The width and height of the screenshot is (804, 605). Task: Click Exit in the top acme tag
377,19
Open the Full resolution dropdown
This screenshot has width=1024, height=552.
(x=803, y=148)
==============================
## ACTIVITY
Retype every record without alteration.

## COMPLETED EXERCISE
The width and height of the screenshot is (804, 605). Task: Click Exit in the top acme tag
377,19
Open the Full resolution dropdown
This screenshot has width=1024, height=552.
(x=803, y=148)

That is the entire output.